■ The problem:
Print all entries precisely as they are written.

◆ ◆ ◆ ◆ ◆ ◆ ◆

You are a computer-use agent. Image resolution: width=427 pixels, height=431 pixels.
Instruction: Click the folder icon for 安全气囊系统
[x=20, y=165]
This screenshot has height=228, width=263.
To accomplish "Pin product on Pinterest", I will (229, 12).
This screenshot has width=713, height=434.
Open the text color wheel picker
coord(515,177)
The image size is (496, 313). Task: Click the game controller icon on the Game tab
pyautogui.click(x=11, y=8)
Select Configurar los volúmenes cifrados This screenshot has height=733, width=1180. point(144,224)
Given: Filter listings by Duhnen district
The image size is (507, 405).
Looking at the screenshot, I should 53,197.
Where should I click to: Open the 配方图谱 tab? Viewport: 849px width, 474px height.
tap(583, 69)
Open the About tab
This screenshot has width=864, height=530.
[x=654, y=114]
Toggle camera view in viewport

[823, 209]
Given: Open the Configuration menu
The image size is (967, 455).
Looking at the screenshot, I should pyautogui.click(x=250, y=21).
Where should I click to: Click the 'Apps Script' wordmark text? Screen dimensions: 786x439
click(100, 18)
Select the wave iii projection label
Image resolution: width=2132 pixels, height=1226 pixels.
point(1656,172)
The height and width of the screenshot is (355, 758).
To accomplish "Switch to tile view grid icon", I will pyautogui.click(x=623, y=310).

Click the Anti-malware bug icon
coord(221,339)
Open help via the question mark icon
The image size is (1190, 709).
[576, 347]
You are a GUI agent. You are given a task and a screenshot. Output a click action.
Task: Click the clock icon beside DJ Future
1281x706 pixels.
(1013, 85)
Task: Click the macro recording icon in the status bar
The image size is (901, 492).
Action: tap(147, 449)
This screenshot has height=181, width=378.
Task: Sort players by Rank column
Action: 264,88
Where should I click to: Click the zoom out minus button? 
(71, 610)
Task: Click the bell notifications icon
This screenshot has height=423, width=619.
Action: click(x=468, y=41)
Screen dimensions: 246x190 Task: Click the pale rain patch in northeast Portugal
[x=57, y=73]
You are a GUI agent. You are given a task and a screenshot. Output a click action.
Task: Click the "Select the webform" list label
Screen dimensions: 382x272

◆ ◆ ◆ ◆ ◆ ◆ ◆

■ Problem solution:
You are a computer-use agent. Image resolution: width=427 pixels, height=431 pixels.
Instruction: Click the folder icon for 安全气囊系统
[x=20, y=165]
This screenshot has height=228, width=263.
To accomplish "Pin product on Pinterest", I will (229, 12).
This screenshot has width=713, height=434.
Open the text color wheel picker
coord(515,177)
The image size is (496, 313). Task: Click the game controller icon on the Game tab
pyautogui.click(x=11, y=8)
Select Configurar los volúmenes cifrados This screenshot has height=733, width=1180. point(144,224)
Given: Filter listings by Duhnen district
The image size is (507, 405).
Looking at the screenshot, I should 53,197.
Where should I click to: Open the 配方图谱 tab? Viewport: 849px width, 474px height.
tap(583, 69)
Open the About tab
This screenshot has width=864, height=530.
[x=654, y=114]
Toggle camera view in viewport

[823, 209]
Given: Open the Configuration menu
The image size is (967, 455).
Looking at the screenshot, I should pyautogui.click(x=250, y=21).
Where should I click to: Click the 'Apps Script' wordmark text? Screen dimensions: 786x439
click(100, 18)
Select the wave iii projection label
Image resolution: width=2132 pixels, height=1226 pixels.
point(1656,172)
The height and width of the screenshot is (355, 758).
To accomplish "Switch to tile view grid icon", I will pyautogui.click(x=623, y=310).

Click the Anti-malware bug icon
coord(221,339)
Open help via the question mark icon
The image size is (1190, 709).
[576, 347]
You are a GUI agent. You are given a task and a screenshot. Output a click action.
Task: Click the clock icon beside DJ Future
1281x706 pixels.
(1013, 85)
Task: Click the macro recording icon in the status bar
The image size is (901, 492).
Action: tap(147, 449)
This screenshot has height=181, width=378.
Task: Sort players by Rank column
Action: 264,88
Where should I click to: Click the zoom out minus button? 
(71, 610)
Task: Click the bell notifications icon
This screenshot has height=423, width=619.
Action: click(x=468, y=41)
Screen dimensions: 246x190 Task: Click the pale rain patch in northeast Portugal
[x=57, y=73]
You are a GUI agent. You are given a task and a screenshot. Output a click action.
Task: Click the "Select the webform" list label
Screen dimensions: 382x272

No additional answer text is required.